[Data records]
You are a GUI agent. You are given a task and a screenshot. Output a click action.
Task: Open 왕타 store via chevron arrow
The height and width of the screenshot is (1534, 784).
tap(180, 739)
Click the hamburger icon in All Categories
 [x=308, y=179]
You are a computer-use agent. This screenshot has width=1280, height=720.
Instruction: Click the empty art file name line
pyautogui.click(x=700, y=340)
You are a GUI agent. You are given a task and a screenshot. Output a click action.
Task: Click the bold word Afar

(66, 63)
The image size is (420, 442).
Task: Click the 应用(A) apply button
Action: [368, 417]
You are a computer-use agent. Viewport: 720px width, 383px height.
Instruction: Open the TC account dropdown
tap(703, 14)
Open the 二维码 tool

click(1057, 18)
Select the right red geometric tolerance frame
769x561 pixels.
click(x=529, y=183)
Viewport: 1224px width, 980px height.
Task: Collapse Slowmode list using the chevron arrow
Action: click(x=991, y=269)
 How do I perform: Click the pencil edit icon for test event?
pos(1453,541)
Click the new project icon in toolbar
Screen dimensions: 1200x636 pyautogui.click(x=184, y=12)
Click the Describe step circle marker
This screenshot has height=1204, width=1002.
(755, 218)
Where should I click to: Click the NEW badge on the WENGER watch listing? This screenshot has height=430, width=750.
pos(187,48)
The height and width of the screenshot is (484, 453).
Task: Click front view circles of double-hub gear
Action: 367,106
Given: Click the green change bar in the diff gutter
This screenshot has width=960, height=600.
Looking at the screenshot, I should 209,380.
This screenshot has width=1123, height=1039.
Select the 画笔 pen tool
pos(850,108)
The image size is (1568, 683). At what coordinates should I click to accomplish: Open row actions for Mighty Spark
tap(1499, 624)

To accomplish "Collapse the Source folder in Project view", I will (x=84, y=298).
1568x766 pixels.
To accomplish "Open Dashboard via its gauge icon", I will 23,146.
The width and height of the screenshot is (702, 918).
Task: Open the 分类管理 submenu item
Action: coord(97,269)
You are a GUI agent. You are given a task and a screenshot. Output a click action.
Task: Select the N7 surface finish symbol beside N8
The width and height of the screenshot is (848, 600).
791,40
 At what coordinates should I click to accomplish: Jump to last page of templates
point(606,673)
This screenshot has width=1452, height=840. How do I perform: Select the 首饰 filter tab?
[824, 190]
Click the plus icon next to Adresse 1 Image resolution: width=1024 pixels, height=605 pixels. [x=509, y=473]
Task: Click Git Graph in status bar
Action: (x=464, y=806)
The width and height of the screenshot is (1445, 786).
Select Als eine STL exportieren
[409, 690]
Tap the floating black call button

▶ Stated problem
Reproduce all of the data above word for word, keeping every line in its original order.

▶ Solution for this task
You are a GUI agent. You are given a task and a screenshot. Output a click action.
Task: Open 왕타 store via chevron arrow
The height and width of the screenshot is (1534, 784).
tap(180, 739)
Click the hamburger icon in All Categories
 [x=308, y=179]
You are a computer-use agent. This screenshot has width=1280, height=720.
Instruction: Click the empty art file name line
pyautogui.click(x=700, y=340)
You are a GUI agent. You are given a task and a screenshot. Output a click action.
Task: Click the bold word Afar

(66, 63)
The image size is (420, 442).
Task: Click the 应用(A) apply button
Action: [368, 417]
You are a computer-use agent. Viewport: 720px width, 383px height.
Instruction: Open the TC account dropdown
tap(703, 14)
Open the 二维码 tool

click(1057, 18)
Select the right red geometric tolerance frame
769x561 pixels.
click(x=529, y=183)
Viewport: 1224px width, 980px height.
Task: Collapse Slowmode list using the chevron arrow
Action: click(x=991, y=269)
 How do I perform: Click the pencil edit icon for test event?
pos(1453,541)
Click the new project icon in toolbar
Screen dimensions: 1200x636 pyautogui.click(x=184, y=12)
Click the Describe step circle marker
This screenshot has height=1204, width=1002.
(755, 218)
Where should I click to: Click the NEW badge on the WENGER watch listing? This screenshot has height=430, width=750.
pos(187,48)
The height and width of the screenshot is (484, 453).
Task: Click front view circles of double-hub gear
Action: 367,106
Given: Click the green change bar in the diff gutter
This screenshot has width=960, height=600.
Looking at the screenshot, I should 209,380.
This screenshot has width=1123, height=1039.
Select the 画笔 pen tool
pos(850,108)
The image size is (1568, 683). At what coordinates should I click to accomplish: Open row actions for Mighty Spark
tap(1499, 624)

To accomplish "Collapse the Source folder in Project view", I will (x=84, y=298).
1568x766 pixels.
To accomplish "Open Dashboard via its gauge icon", I will 23,146.
The width and height of the screenshot is (702, 918).
Task: Open the 分类管理 submenu item
Action: coord(97,269)
You are a GUI agent. You are given a task and a screenshot. Output a click action.
Task: Select the N7 surface finish symbol beside N8
The width and height of the screenshot is (848, 600).
791,40
 At what coordinates should I click to accomplish: Jump to last page of templates
point(606,673)
This screenshot has width=1452, height=840. How do I perform: Select the 首饰 filter tab?
[824, 190]
Click the plus icon next to Adresse 1 Image resolution: width=1024 pixels, height=605 pixels. [x=509, y=473]
Task: Click Git Graph in status bar
Action: (x=464, y=806)
The width and height of the screenshot is (1445, 786).
Select Als eine STL exportieren
[409, 690]
Tap the floating black call button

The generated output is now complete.